21 July 2012

Muffins as a Creative Outlet

As Julia Cameron wrote in The Artist’s Way, paraphrasing another artist, when you’re out of the studio for three days, by that third day, you’ll do anything to get back to your art and nobody better stand in your way. I came home from my first week of work on Friday (a yearlong fellowship) and made muffinz. Zucchini muffins.

Zucchini Blueberry Muffins
Modified from a zucchini bread recipe from my mother

half of 1 giant or 1 medium zucchini, seeds removed and shredded (about 1 cup)
1 teaspoon sugar
1/2 teaspoon sea salt

1/2 cup water plus 2 tablespoons ground flaxseed

1 cup sticky rice flour
1/4 cup King Arthur Flour Ancient Grains Flour Blend
3/4 cup buckwheat flour
1 teaspoon xanthan gum
1 teaspoon baking soda
1 teaspoon baking powder
1 teaspoon cinnamon

1 cup walnuts, broken into bits
1 cup blueberries, fresh or frozen

1/2 cup non-dairy milk (I used original ricemilk)
1 tablespoon mild vinegar (I used white wine vinegar)
1/3 cup agave nectar
1/4 cup coconut oil, melted

Preheat the oven to 400 degrees Fahrenheit.  Toast the walnuts for 8 minutes in the preheating oven on a piece of foil (optional).  Oil a 12-well muffin tin.

In a sieve or colander over a large bowl, mix the zucchini, sugar and salt, and let drain while you assemble the rest of the recipe.  In a small measuring cup, whisk together the flaxseed and water and set aside.  In a large bowl, whisk together the dry ingredients.  Stir in the blueberries and walnuts.  Press the excess moisture from the zucchini and set aside.  Remove the liquid from the zucchini draining bowl (either drink the zucchini juice or don’t, but you won’t need it for the recipe).  In the zucchini draining bowl, combine the flaxseed, non-dairy milk, vinegar, agave, oil, and zucchini.  Add the dry to the wet and mix until just combined (watch for dry spots and add more non-dairy milk, one tablespoon at a time, if the batter seems especially dry).  Transfer to the muffin wells.  Bake 20 minutes or until browned on top and a toothpick inserted into a muffin (not into a blueberry!) comes out clean.  Let cool in the pan for 5 minutes, then loosen muffins with a butter knife, transfer to a rack, and let cool entirely.

Energy muffinz!

Last Sunday I made black bean brownies in my hearts pan.

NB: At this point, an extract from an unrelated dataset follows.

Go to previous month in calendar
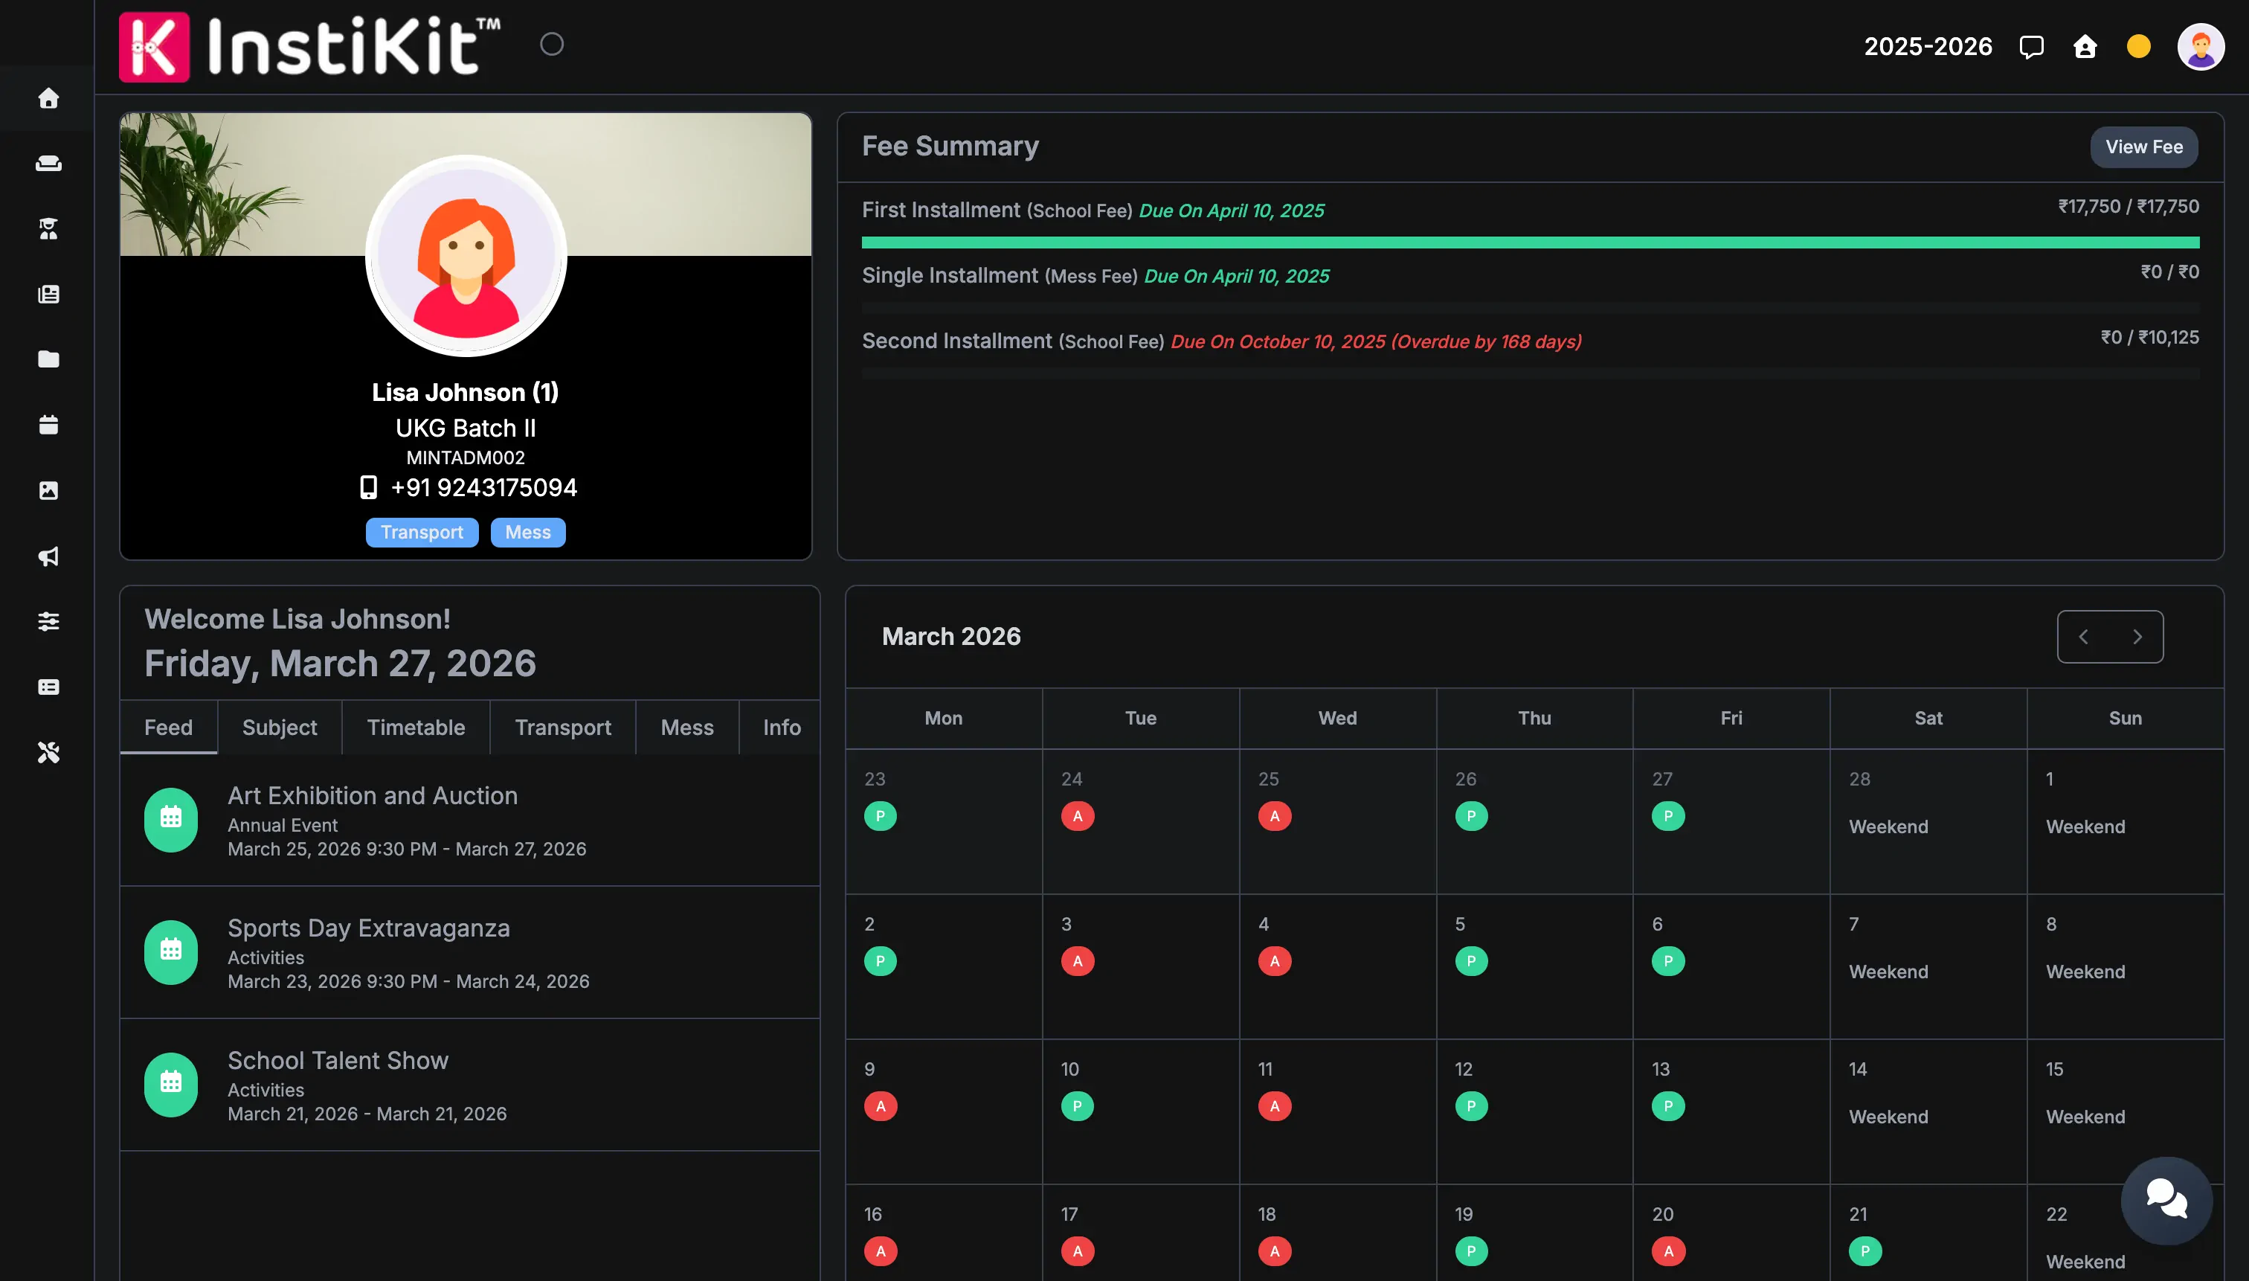This screenshot has height=1281, width=2249. click(2084, 636)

The Vitamix makes short work of the beans.  I would’ve eaten the bean puree straight up—sweet hommos!  

When I say things like that my fashion-forward aunt says I’m practicing for Fear Factor.

I used the summer squash seed butter in pasta with spinach, cannellini beans, and pesto.  I made brown rice linguine, drained it, and added the sauces, beans, and a bag of frozen spinach.

I’m on the vampire diet because I don’t have time to chew breakfast and lunch (and I have a Vitamix).  Or maybe it’s the vegan zombie diet: fluids and grrrrrraaaaaaaiiiiinnnnnsssssss, for two meals a day. 

Videre licet: breakfast of oatmeal, non-dairy yoghurt or milk, and green juice

and my cherry-stained fingers as I prepared cherries for my lunch smoothie. 

Nom on.  Since I’m consuming the same amount of calories, I’m probably not going to lose weight, but I’m not going to feel sick from eating quickly and not chewing my food well during short lunch breaks.  I know I’m typing myself into a danger zone, but I leave you with this: sitting all day in front of a computer combined with short breaks that associate not-work with food is why we—America—are digging ourselves into an early grave.  My dream is to be a health coach or naturopath to help others on the journey find balance in how we think about ourselves, our food, our environments, and our spiritual dimensions.